Δx = 1/2 aΔt^2 + viΔt

vf^2 = vi^2 + 2aΔx

a = Δv/Δt

a = Fnet/mass

Practice Problems
A 4600 kg helicopter accelerates upward at 2.0 m/s^2. Determine the lift force exerted on the propellers by the air. 
Fnet=m x a
Fnet= 4600 x 2
Fnet= 9200N
*In order to find Fair you must find Fnet first & then add that to Fg. You also know that Fair > Fg because the helicopter is accelerating upward.*
9200+46,000=55,200N (Fair)

2. If an unwilling cat with a mass of 16kg is being dragged across the floor at a constant velocity by a leash with a force of 56 newtons, and the leash is 45 degrees to the horizontal, what would be the normal force? (by: VDC)

m=16kg
Fpull=56N
Fn= ?
cos(45)=adj/56
56*cos(45)=adj/56*56
Fn=39.59N
3. A monster truck with a mass of 925 kg starts from rest and travels 80.0m in 7 seconds.
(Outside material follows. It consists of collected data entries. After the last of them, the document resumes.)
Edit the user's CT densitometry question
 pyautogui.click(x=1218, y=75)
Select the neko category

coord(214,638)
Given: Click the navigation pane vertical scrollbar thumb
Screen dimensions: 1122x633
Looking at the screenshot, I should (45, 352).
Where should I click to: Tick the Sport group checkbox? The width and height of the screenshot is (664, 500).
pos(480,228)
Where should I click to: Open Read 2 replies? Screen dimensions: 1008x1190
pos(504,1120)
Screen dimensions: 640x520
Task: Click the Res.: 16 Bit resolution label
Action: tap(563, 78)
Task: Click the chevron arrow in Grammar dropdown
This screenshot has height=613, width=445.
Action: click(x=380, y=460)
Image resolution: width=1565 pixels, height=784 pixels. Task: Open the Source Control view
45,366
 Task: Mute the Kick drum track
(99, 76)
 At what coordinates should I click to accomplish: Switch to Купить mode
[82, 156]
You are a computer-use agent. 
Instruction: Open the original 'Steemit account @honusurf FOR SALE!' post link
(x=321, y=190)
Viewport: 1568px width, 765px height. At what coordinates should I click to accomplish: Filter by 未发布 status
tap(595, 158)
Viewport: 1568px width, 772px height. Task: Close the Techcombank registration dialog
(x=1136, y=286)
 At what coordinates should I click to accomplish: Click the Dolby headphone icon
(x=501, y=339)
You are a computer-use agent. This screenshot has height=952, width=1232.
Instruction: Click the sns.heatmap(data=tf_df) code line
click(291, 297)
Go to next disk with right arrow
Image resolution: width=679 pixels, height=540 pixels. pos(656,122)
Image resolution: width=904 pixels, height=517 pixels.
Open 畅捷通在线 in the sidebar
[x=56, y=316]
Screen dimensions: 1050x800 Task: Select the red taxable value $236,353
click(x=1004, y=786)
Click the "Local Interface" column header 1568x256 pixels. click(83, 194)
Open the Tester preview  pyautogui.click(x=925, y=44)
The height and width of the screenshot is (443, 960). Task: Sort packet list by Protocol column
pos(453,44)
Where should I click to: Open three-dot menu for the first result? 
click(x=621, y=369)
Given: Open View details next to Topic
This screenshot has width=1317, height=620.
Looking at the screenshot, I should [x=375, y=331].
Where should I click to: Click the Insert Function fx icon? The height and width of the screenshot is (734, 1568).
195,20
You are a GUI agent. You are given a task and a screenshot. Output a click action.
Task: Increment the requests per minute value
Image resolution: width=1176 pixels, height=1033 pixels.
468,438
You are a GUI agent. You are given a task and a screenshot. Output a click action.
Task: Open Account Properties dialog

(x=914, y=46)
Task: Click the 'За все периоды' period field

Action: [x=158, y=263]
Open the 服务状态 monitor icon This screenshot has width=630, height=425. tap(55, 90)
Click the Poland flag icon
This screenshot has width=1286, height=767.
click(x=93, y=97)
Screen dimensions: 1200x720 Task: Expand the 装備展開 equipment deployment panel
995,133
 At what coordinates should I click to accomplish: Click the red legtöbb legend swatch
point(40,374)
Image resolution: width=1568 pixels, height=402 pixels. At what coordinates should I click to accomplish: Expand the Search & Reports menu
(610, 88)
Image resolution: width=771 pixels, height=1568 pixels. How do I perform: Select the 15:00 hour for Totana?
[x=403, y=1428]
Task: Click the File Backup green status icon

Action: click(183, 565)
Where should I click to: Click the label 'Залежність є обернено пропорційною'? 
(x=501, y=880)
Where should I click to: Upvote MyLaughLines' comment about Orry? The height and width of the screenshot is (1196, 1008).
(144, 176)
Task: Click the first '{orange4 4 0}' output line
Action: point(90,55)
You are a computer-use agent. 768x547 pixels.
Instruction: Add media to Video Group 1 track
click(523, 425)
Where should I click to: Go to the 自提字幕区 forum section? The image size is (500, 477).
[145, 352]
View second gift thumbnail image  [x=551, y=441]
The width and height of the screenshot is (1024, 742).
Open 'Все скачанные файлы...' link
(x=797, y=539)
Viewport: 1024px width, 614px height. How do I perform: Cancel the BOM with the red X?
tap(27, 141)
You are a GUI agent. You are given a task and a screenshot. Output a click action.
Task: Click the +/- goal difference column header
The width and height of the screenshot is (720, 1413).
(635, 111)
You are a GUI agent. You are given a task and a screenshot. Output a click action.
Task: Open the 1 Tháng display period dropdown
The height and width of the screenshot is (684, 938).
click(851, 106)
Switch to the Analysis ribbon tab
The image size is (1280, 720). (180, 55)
The truck is uniformly accelerating. Find the Fnet.
m=925kg
Vi=0m/s
∆x=80m
t=7s
∆x=1/2a∆t^2+Vi∆t
80=1/2a(7)^2+0*7
80=a(24.5)
a=3.26m/s^2
Fnet=m*a
Fnet=925*3.26
Fnet=3015.5
Conclusion
After this unit, my classmates and I can confidently say that we can successfully solve an entire unbalanced FBD while finding every missing part. Compared to the beginning of the year or even last unit, this is a huge improvement and long stride towards mastering the concept of physics. After experimenting with the skateboards and testing the fluctuation of weight in the elevator, it is evident that physics is apart of our daily lives.